Penn Medicine


Medical Device Accelerator


The deadline to apply for the 2018 Medical Device Accelerator has passed.  Applicants can expect to hear from our team about the status of their submission by early October.  Check soon for information about this year's winners.

Submissions tracks

  • General
  • Neuro devices: monitoring and therapeutics
  • Delivery platforms: drug and gene therapy
  • Connected health: sensors, AI/ML, devices, and systems

Projects that cross departments and schools, and promote sharing expertise are strongly encouraged.  


If you have questions or want to learn more, please book a medical device office hours session or email

The Medical Device Accelerator, sponsored by the Perelman School of Medicine and Penn Medicine Center for Health Care Innovation, in partnership with the Penn Center for Innovation and Penn Health-Tech, empowers entrepreneurs, clinicians, and researchers at Penn Medicine to create and commercialize innovative medical devices to address unmet clinical needs, improve patient outcomes and reduce the cost of care.  The program supports faculty and staff in transforming their "paper napkin drawing" to a final product ready for clinical use. We also partner with business accelerators such as DevelUPmed to help participants make the transition from device to company after the program concludes.

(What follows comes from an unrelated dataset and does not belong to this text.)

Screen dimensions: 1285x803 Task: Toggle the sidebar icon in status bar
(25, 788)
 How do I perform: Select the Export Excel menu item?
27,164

Teams selected to participate receive: 

  • Seed funding: Seed funding of $10,000 - 50,000 to develop your concept
  • Project support: Advisors will help you refine your design, build partnerships and achieve proof of concept
  • Access to experts: We partner with best in class companies to assist with engineering and design, manufacturing, regulatory guidance, quality systems, and marketing

How it works


IP and licensing compensation

Individuals participating in the Medical Device Accelerator are subject to the Patent and Tangible Research Property Policies and Procedures of the University of Pennsylvania.  

2017 class

Dan Holena, MD: Patients with enterocutaneous fistula (ECF) may not be operative candidates for months or years and suffer from debilitating medical complications requiring lengthy inpatient stays.  Intravenous nutrition alone costs $90K-$120K annually and is not nutritionally sufficient.  Creating a device to collect proximal gastrointestinal secretions and ingested food and refeed materials distally will allow patients to eat normally and remain in a non-hospital setting.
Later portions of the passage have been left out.